No PAYE scheme = No RTI

smallbeancounter wrote:

The point I was trying to make is that nobody can now employ anyone even if they are below the thresholds for NI and income tax unless they jump through the hoops of RTI, and pay the associated costs.

If everyone you employ is paid below the income tax threshold (assuming they have no other job) and below the NI Lower Earnings Level (which is less than the NIC threshold - £109 a week, rather than £148 a week, in the current tax year - but the exemption from operating PAYE has always been based on the LEL, not on the NIC threshold), you don't need to jump through the hoops of PAYE (or the RTI reporting that is part of it) because you simply do not need a PAYE scheme.  If you didn't need a PAYE scheme last year and your circumstances have not changed this year, you still do not need a PAYE scheme this year or hence, to concern yourself with RTI.  If you did need a PAYE scheme last year, but didn't have one, then Yes, RTI has had the effect of making you comply with the PAYE regulations which have always been in force.  Tough!

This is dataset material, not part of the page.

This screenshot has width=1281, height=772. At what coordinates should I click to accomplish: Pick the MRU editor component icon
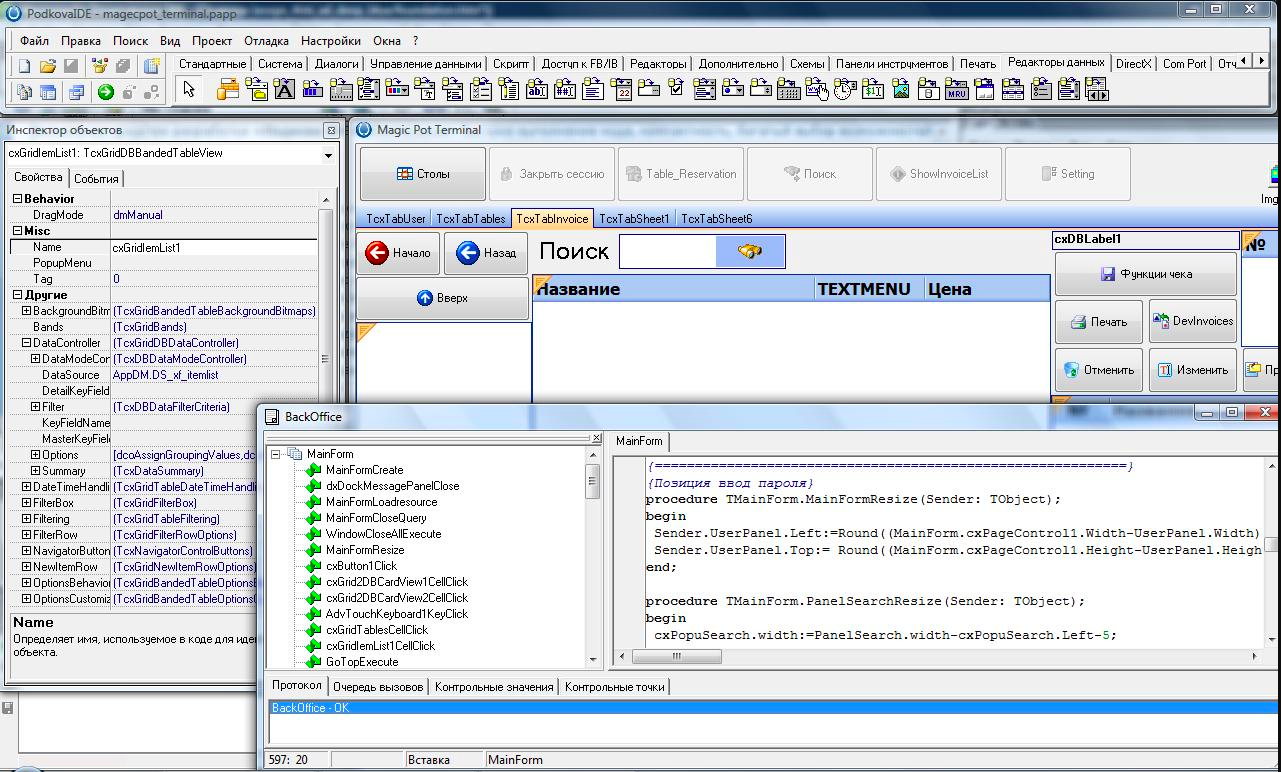point(957,91)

If you do have anyone on the payroll paid more than this, you need to have a PAYE scheme and operate PAYE.  This is not something new this year with RTI.  It has always been the case.  If you have to operate PAYE for just one employee, then you have to file RTI reports which include every employee you pay, which means that you have to put all your employees on the payroll.  It is only this additional work which you can possibly blame on the introduction of RTI.

May I suggest that you run your own payroll.  The cost of the Moneysoft payroll software is only £112 + VAT a year or if you don't have more than 20 employees in a tax year, just £56 a year.  It is easy to use and your wife would find it takes less time to run a payroll than doing it on paper.  I am sure that these prices must be less than you are paying to your payroll bureau.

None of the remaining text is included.